A Guide who does not rush the valley but walks it beside you.
A Defender who does not minimize the wound.
A Healer who restores the soul before the body is fully restored.
To speak openly now as a Psychosomatischer Mediziner is an act of truth-telling.
Not arrogance. Not self-importance. But clarity.

The author's new logo and business card, where he uses the title "Dr" for the first time outside Germany.
It is a way of reclaiming a part of myself that I allowed to go quiet in a country where it did not fit neatly. It is a way of saying: I know who I am, even when others do not.
Perhaps this is what it means to walk honestly through the valley:
Not pretending the shadows are light, but speaking the truth with love —
and letting God be the One who listens when others do not.
I do not know how long this particular valley will last — medically, vocationally, or personally.
But I do know this: Being unheard by people is not the same as being unheard by my Father in Heaven. Being unseen in systems that have failed and are broken, does not mean being failed by my Lord and Shepherd: Jesus Christ.
Psalm 23 is not the promise of escape. It is the promise of companionship and it takes me back to my favorite verse in regard to the Covenant of Marriage: Genesis 2:18. I am learning, slowly and in a state of brokenness, that this is enough for now.

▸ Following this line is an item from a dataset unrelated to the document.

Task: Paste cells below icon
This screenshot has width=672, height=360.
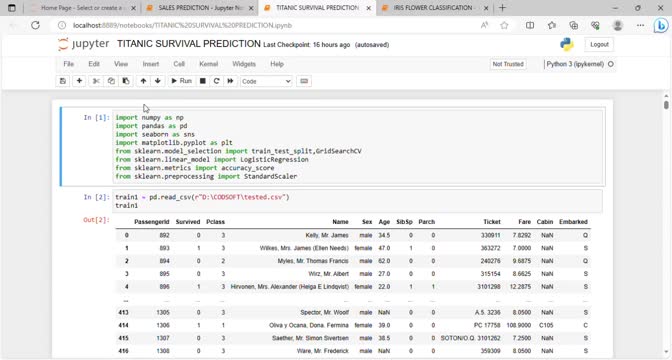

I am also learning to accept the calling of being a Pastor, without the title of Reverend, without being ordained by CBAC or CBWC or another denomination or association. Rather I show up, and use the gifts the Lord blessed me with and still has use of on his earthly realm. I am also realizing thanks to friends like Rev. Dr. Kenny, that I need to use my gifts and training in Canada. My Father in Heaven still has some great purpose for my life, that is why on July 26th, I did not enter the Valley of the Shadow of Death, I only entered the Valley of the Shadow.